General Motors Canada will announce on Monday that it’s closing its plant in Oshawa, Ont., in a move that will affect thousands of jobs in the city east of Toronto, The Canadian Press has learned.
The closure of the Oshawa Assembly Plant is part of a shift in the company’s global production and has nothing to do with the new U.S.-Mexico-Canada trade agreement, a source familiar with the situation said Sunday.
The source, who spoke on condition of anonymity, said the shift also affects GM operations in other countries, and the Oshawa facility is the only Canadian plant that will be shuttered. GM also operates manufacturing facilities in St. Catharines, Ont., and Ingersoll, Ont.
Unifor, the union representing more than 2,500 workers at the Oshawa plant, said in a statement that it does not have complete details of Monday’s announcement, but it has been informed that there is no product allocated to the Oshawa plant past December 2019.
“Based on commitments made during 2016 contract negotiations, Unifor does not accept this announcement and is immediately calling on GM to live up to the spirit of that agreement,” the union said in a statement on its website.
“Unifor is scheduled to hold a discussion with General Motors (Monday) and will provide further comment following the meeting.”
A spokeswoman for GM Canada said Sunday that the company had “no news or comment tonight” and would not be commenting on speculation.
Oshawa Mayor John Henry said he had not spoken to anyone from GM. He said he heard about the reported closure from CTV News, which first reported the story, when a reporter called him for comment earlier in the day.
He said in a phone interview that the plant closure would have ripple effects well beyond the city of roughly 170,000.
“It’s going to affect the province, it’s going to affect the region … The auto industry’s been a big part of the province of Ontario for over 100 years.

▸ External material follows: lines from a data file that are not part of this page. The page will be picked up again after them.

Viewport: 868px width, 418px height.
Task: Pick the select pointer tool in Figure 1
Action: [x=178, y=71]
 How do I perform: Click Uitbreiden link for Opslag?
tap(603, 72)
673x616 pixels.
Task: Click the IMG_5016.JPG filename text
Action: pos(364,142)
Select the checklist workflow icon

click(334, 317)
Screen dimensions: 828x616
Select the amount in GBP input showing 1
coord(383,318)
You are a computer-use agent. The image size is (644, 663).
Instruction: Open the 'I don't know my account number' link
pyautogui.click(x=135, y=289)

“This country has also invested a lot in General Motors,” he added, referring to the 2009 bailout that saw the federal and provincial governments invest billions in GM and Chrysler to keep the companies afloat.

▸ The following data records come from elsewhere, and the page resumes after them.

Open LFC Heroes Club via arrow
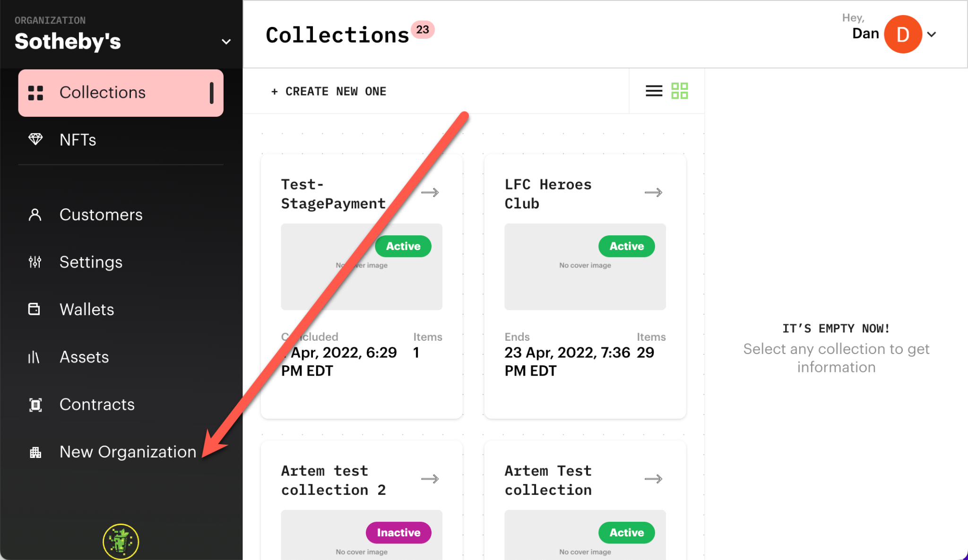Viewport: 968px width, 560px height. pyautogui.click(x=653, y=192)
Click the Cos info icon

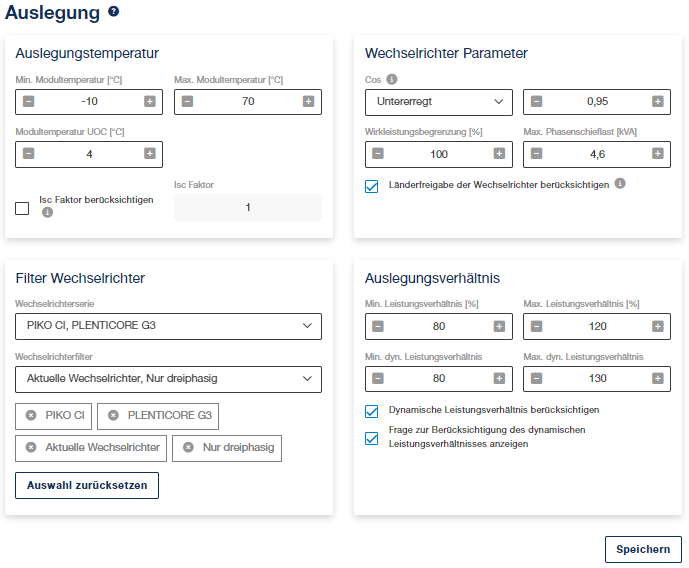click(x=392, y=79)
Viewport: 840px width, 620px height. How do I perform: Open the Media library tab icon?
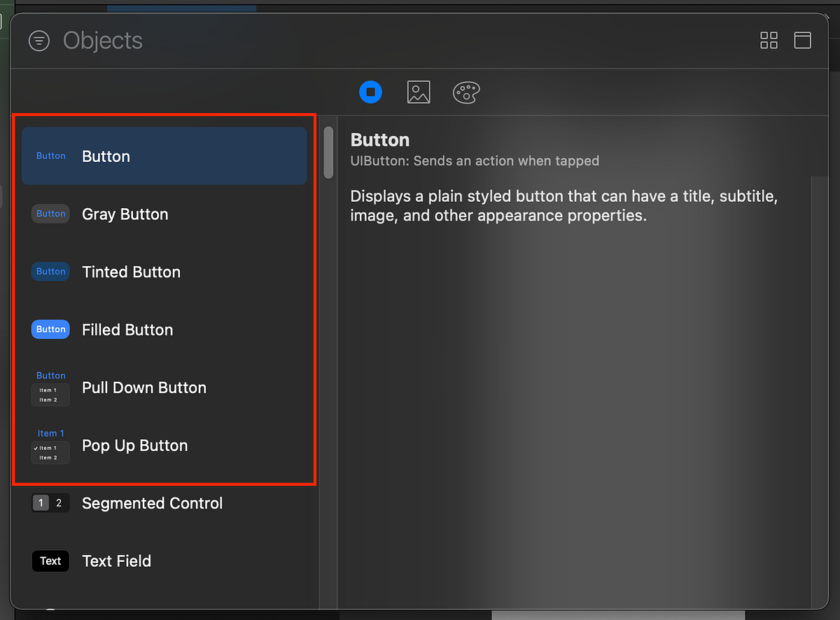pos(419,92)
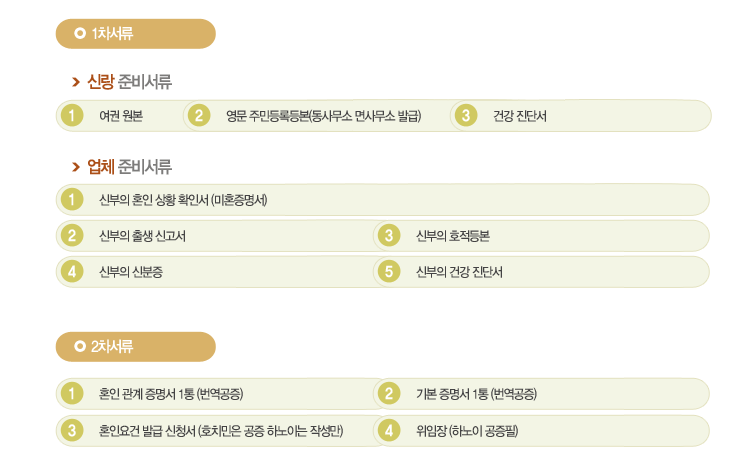Screen dimensions: 755x473
Task: Click number 2 icon for 영문 주민등록등본
Action: (x=199, y=116)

Federal and provincial politicians also weighed in on the reported closure, expressing concern for the thousands of high-paying jobs at the Oshawa plant — as well as the potential trickle-down effect a closure could have.
Jennifer French, who represents Oshawa in the provincial legislature, said she finds the news “gravely concerning.”

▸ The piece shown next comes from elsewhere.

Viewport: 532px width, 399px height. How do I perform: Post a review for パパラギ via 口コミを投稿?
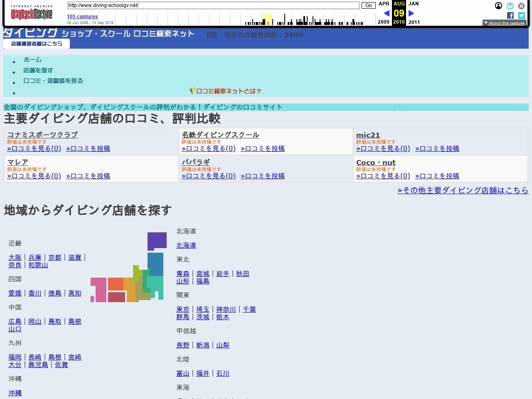tap(263, 176)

“If GM Canada is indeed turning its back on 100 years of industry and community — abandoning workers and families in Oshawa — then this is a callous decision that must be fought,” she said in a statement.
“GM didn’t build #Oshawa. Oshawa built GM,” French added in a tweet.
Conservative MP Colin Carrie, who according to his website spent his summers as a youth working in the Oshawa plant, called the reports “very concerning” and promised to “look further into the situation.”
According to GM’s website, the Oshawa Assembly Plant employs 2,522 workers with Unifor Local 222. Production began on Nov. 7, 1953, and in the 1980s the plant employed roughly 23,000 people.
Unifor national president Jerry Dias said in April that the Oshawa complex was headed for closure in June of this year. But he noted the former head of GM Canada, Steve Carlisle, was determined it wouldn’t close on his watch.
Carlisle was moved that month to head Cadillac, the global automaker’s luxury car division, as part of a management rotation.
At the time of the transfer, Dias said Carlisle’s appointment to lead Cadillac would raise his profile and influence within GM’s headquarters in Detroit, and that “would be a huge benefit for us.”
The Oshawa operation became a Donald Trump talking point during Canada-U.S. trade negotiations, according to a Toronto Star report about an off-the-record aside during an interview with Bloomberg News over the summer.
“Every time we have a problem with a point, I just put up a picture of a Chevrolet Impala,” the U.S. president was reported to have said. The Impala is built at the GM plant in Oshawa.